----- DOCUMENT SECTION -----

Augmented Behavioral Cloning from Observation (ABCO)

Updated 2 February 2026

Augmented Behavioral Cloning from Observation (ABCO) is a robust imitation-from-observation method that integrates self-supervised action inference, regulated sampling, and self-attention to address BCO limitations.
It strategically blends pre-demonstration and post-demonstration data with softmax-based exploratory action sampling to prevent action class collapse and improve generalization.
Empirical results demonstrate that ABCO outperforms traditional methods in high-dimensional, vector, and image-based tasks, achieving near-optimal performance across environments.

-----

▶ [WHAT THIS EXERCISE ASKS]
a) Retype the ABCO description word for word, starting with "Updated 2 February" and going on through "and improve generalization.".
b) Answer these questions using the ABCO description:
(i) Which three things does ABCO integrate?
(ii) What kind of action sampling does ABCO use to prevent action class collapse?
(iii) In which kinds of tasks does ABCO outperform traditional methods?

----- SUPPLIED MATERIAL -----

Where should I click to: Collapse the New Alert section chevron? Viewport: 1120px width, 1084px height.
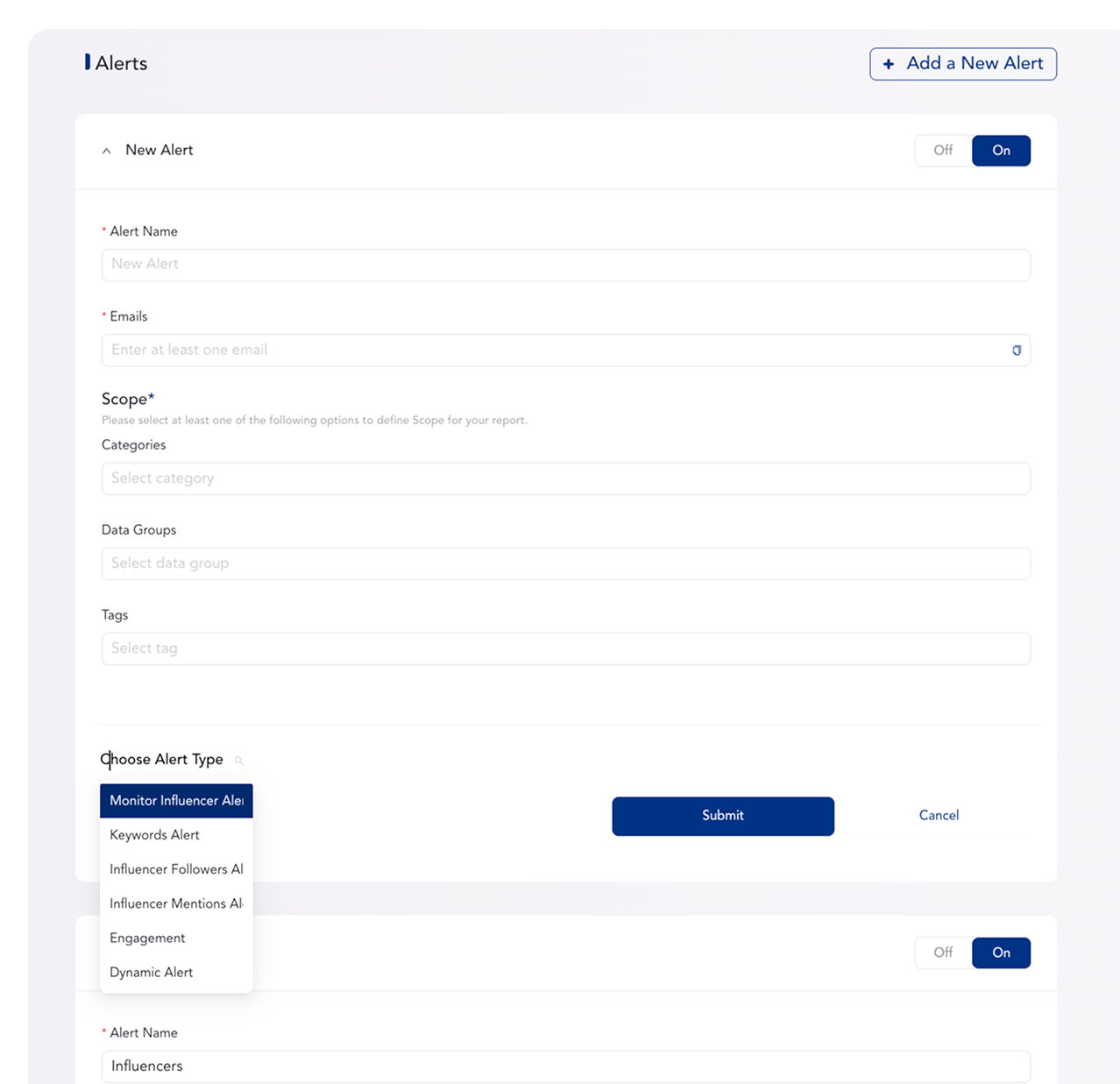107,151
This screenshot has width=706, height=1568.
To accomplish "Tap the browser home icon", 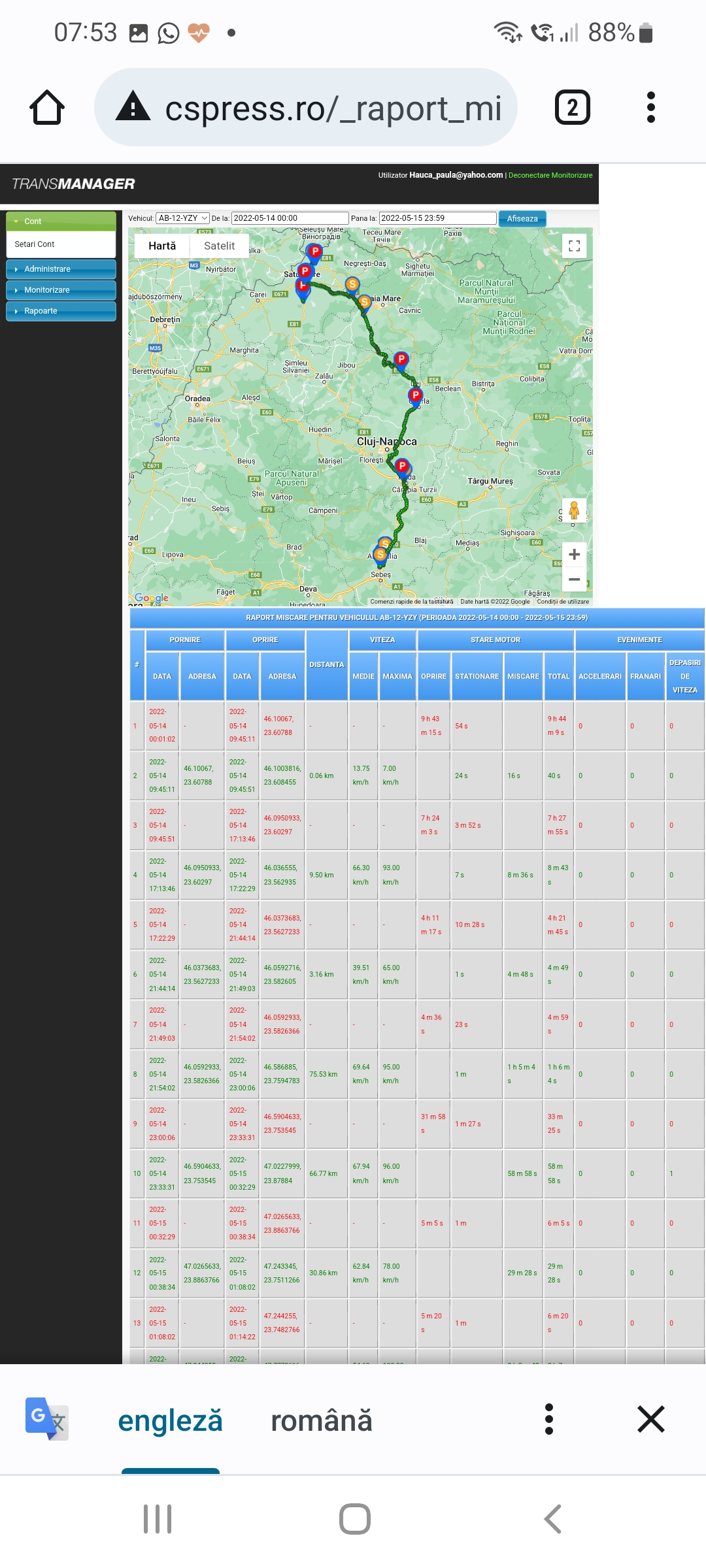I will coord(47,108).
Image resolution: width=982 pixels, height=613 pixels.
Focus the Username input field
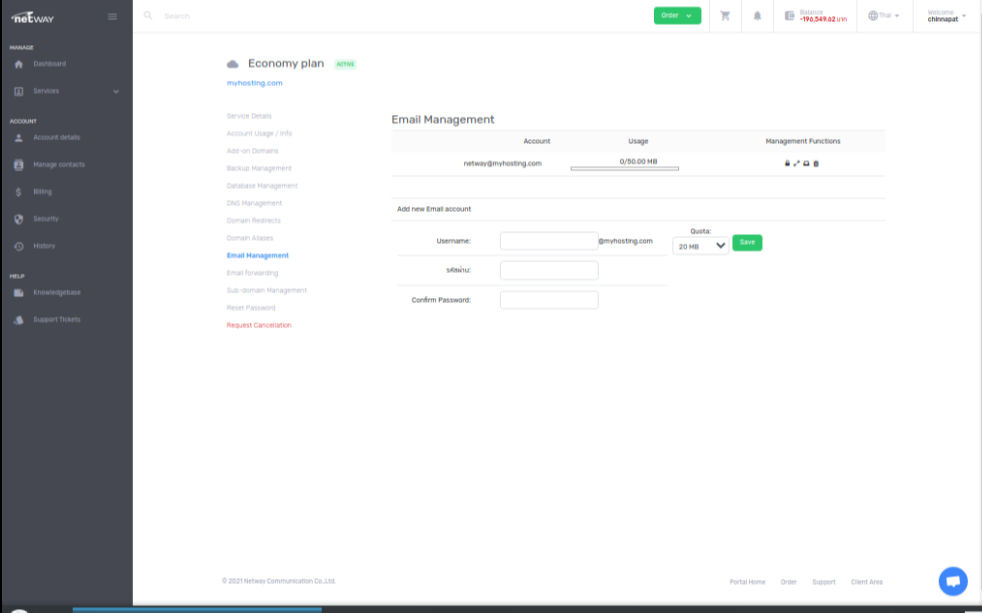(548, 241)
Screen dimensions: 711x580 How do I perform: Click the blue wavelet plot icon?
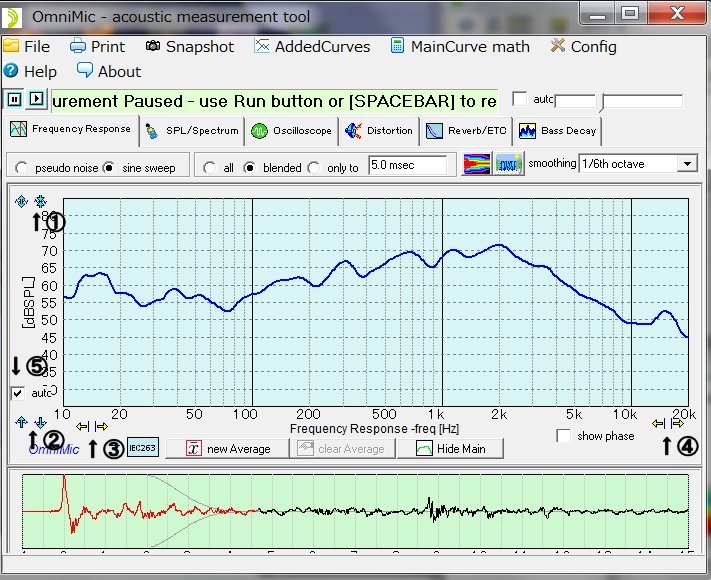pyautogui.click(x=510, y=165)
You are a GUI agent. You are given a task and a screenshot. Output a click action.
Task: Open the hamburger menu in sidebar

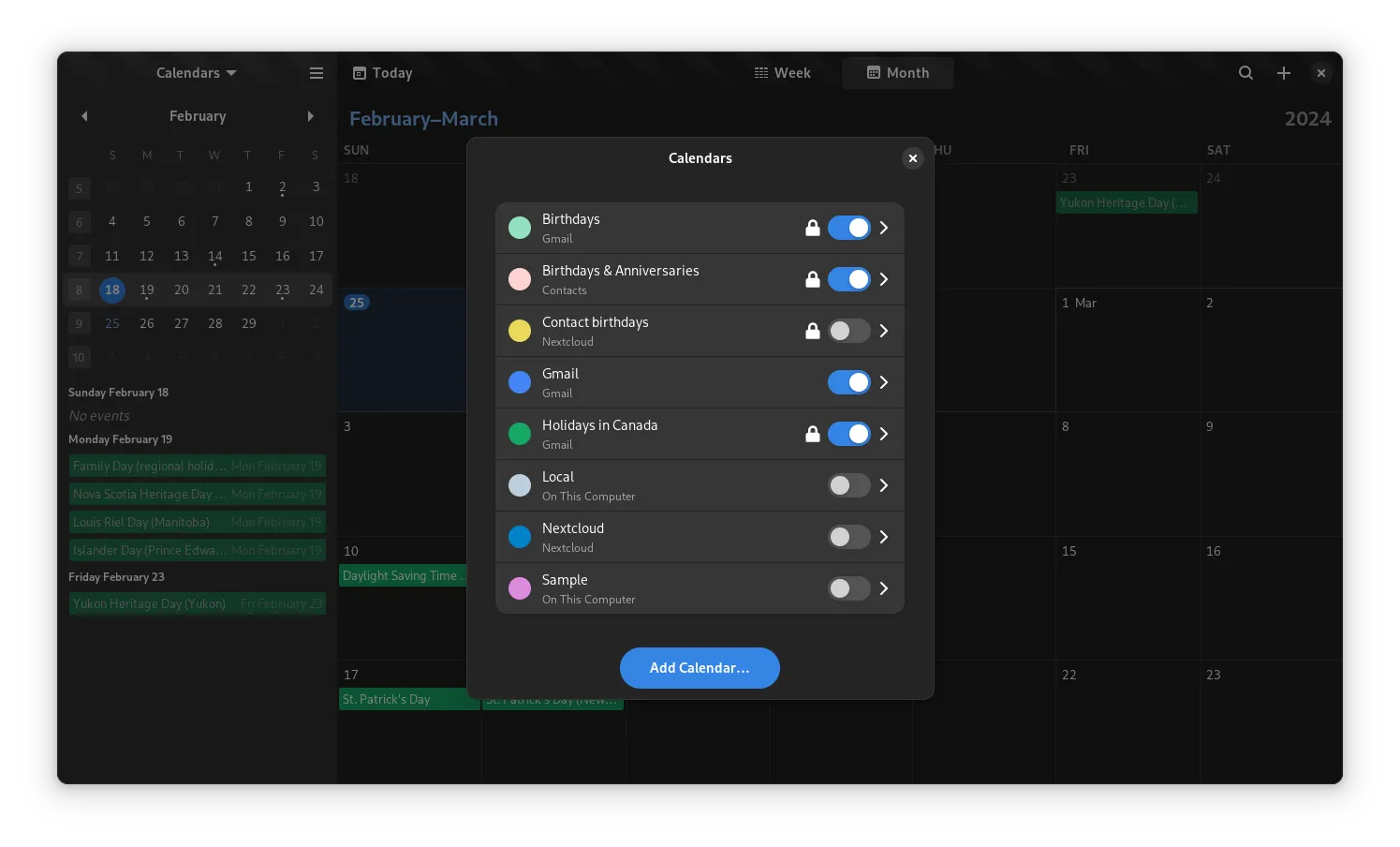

-----

▶ [ANSWERS TO THE EXERCISES]
a)
Updated 2 February 2026

Augmented Behavioral Cloning from Observation (ABCO) is a robust imitation-from-observation method that integrates self-supervised action inference, regulated sampling, and self-attention to address BCO limitations.
It strategically blends pre-demonstration and post-demonstration data with softmax-based exploratory action sampling to prevent action class collapse and improve generalization.

b)
(i) Self-supervised action inference, regulated sampling, and self-attention.
(ii) Softmax-based exploratory action sampling.
(iii) High-dimensional, vector, and image-based tasks.